10 août 2017

Vieux-Pays de Goussainville : village fantôme ?

Le hameau, trop proche d'une des pistes de l'aéroport de Roissy, s'est arrêté en 1973. Au premier regard, on ne voit que les maisons en ruine. Mais ne parlez surtout pas de village fantôme...

C’est peut-être parce que c'était un jeudi après-midi et qu’il pleuvait sans discontinuer sur Paris. Par ce temps à ne pas traîner dehors, le Vieux-Pays de Goussainville (Val-d'Oise) avait un air lugubre plus prononcé encore qu'à l'habitude. Rue Brûlée, le décor est saisissant avec sa dizaine de maisons inoccupées de part et d’autre. Partout des toits troués, des fenêtres cassées, des pans de murs tagués et des objets qui traînent au sol. Et que dire de la maison de maître, qui surplombe le parc derrière l’église ? En lambeaux elle-aussi, elle n'égaye pas l'atmosphère.

Bloqué en 1973

Alors, oui, c'est vrai, le Vieux-Goussainville a des allures de village fantôme. Le terme revient souvent dans les articles qui s’accumulent sur ce hameau, désormais quartier de Goussainville mais qui en a été autrefois le cœur jusqu’à ce que l’aéroport Roissy-Charles-de-Gaulle installe une de ses pistes à deux pas de là. C’était en 1973. Goussainville se retrouve en bout de piste dans l'axe de décollage des avions et déménage alors son centre à quelques kilomètres de là. Le Vieux-Pays se vide, bien aidé par Aéroport de Paris (ADP). « Ils proposaient de racheter les maisons le double de leur prix », raconte Alain Figuière, président de l'association des habitants du Vieux-Pays et conseiller municipal à Goussainville.

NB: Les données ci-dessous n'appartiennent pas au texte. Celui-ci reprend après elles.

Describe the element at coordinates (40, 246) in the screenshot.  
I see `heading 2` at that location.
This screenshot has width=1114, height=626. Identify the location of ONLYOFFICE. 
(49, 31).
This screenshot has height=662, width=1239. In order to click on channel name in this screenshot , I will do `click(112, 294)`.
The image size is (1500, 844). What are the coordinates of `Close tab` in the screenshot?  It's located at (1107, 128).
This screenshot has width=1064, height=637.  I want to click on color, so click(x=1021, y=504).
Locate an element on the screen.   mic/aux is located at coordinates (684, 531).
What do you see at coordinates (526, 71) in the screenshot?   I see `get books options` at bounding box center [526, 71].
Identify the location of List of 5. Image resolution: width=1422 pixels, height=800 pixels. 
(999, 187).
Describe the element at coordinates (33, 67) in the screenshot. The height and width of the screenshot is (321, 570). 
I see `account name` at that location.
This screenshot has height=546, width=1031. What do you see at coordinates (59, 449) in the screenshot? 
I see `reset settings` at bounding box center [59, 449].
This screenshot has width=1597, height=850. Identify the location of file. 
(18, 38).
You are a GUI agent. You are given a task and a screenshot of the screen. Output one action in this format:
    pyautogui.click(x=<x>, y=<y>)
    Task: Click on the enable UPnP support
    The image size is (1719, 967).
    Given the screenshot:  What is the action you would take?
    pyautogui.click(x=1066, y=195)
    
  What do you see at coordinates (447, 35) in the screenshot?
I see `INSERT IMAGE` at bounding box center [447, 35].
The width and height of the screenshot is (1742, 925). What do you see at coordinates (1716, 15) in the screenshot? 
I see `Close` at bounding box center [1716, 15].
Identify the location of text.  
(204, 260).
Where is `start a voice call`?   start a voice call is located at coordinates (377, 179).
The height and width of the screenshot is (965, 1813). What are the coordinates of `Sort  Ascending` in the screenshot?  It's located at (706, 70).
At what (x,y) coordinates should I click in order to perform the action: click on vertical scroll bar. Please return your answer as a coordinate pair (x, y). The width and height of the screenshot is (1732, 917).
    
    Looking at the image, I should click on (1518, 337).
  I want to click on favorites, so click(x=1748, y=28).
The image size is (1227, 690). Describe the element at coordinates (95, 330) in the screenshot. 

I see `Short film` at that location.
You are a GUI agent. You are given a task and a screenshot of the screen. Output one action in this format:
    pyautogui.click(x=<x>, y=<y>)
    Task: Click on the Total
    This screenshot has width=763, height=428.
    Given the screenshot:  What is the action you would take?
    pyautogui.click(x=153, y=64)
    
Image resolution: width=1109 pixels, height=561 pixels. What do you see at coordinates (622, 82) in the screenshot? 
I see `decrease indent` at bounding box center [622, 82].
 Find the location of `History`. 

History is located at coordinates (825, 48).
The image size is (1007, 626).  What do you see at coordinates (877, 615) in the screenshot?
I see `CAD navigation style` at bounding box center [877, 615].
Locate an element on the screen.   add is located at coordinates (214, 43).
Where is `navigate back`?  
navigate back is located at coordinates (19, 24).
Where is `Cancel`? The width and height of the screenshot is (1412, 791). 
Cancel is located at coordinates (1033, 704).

Mais rien y fait. 300 personnes ne veulent pas bouger et, manque de bol, ADP ne peut rien faire des 80 maisons qu'elle a acheté. L'église romane est classée et empêche toute démolition. Ainsi commence la légende du Vieux-Pays, condamné à voir ses maisons dépérir. Paradoxalement, elles attirent de plus en plus les curieux. Et pas que des passionnés de photographies. Alain Figuière parle aussi de gens qui s'introduisent illégalement dans les maisons, de shooting de mode, de tournages de clip voire de film pornographique.

La fin du Vieux-Goussainville ?

Une situation qui déchire le cœur d'Eric Fournier. Il n'habite pourtant pas le Vieux-Pays et n'y a mis d'ailleurs les pieds « que cinq à six fois ». Mais le photographe, passionné de vieilles pierres, a même mis en ligne, la semaine dernière, « le testament du Vieux-Pays ». Une vidéo de cinq minutes dans laquelle l'artiste l'assure : « Le Vieux-Pays de Goussainville, c'est fini. Les toits s'effondrent de plus en plus, le hameau n'a pas quarante nouvelles années à vivre. »

La vidéo vise juste à réveiller les consciences. « A relancer le débat, précise Eric Fournier. Il y a plein de choses à faire pour retaper à moindre frais les maisons les plus en ruine et installer pourquoi pas de l'activité au village. »

Au village justement, ce clip passe assez mal. « Il est à côté de la plaque », estime Alain Figuière. Eric Fournier y fustige beaucoup l'aéroport, le bruit des avions. « Mais au Vieux-Pays, le problème n'est pas là, poursuit l'élu. Nos maisons sont très bien insonorisées, plus personne ne prête attention aux avions qui passent. »

« On n'est pas malheureux ici »

Bien sûr, le Vieux-Pays ne seraient pas contre quelques travaux. « Les toits menacent de s'effondrer sur certaines maisons, raconte Alain Figuière. Mais la préfecture refuse tous les permis de rénovation et les bâtiments de France, de son côté, empêche toute démolition. » Toujours cet imbroglio administratif !

Les 350 habitants du Vieux-Pays se sont fait une raison. « Nous sommes pas malheureux ici, lance Alain Figuière. Qu'on arrête juste de dire que c'est un village fantôme. » La preuve, ce week-end, le hameau organisait un festival de jazz et mardi sera jour de rentrée à l'école maternelle de la rue Brûlée.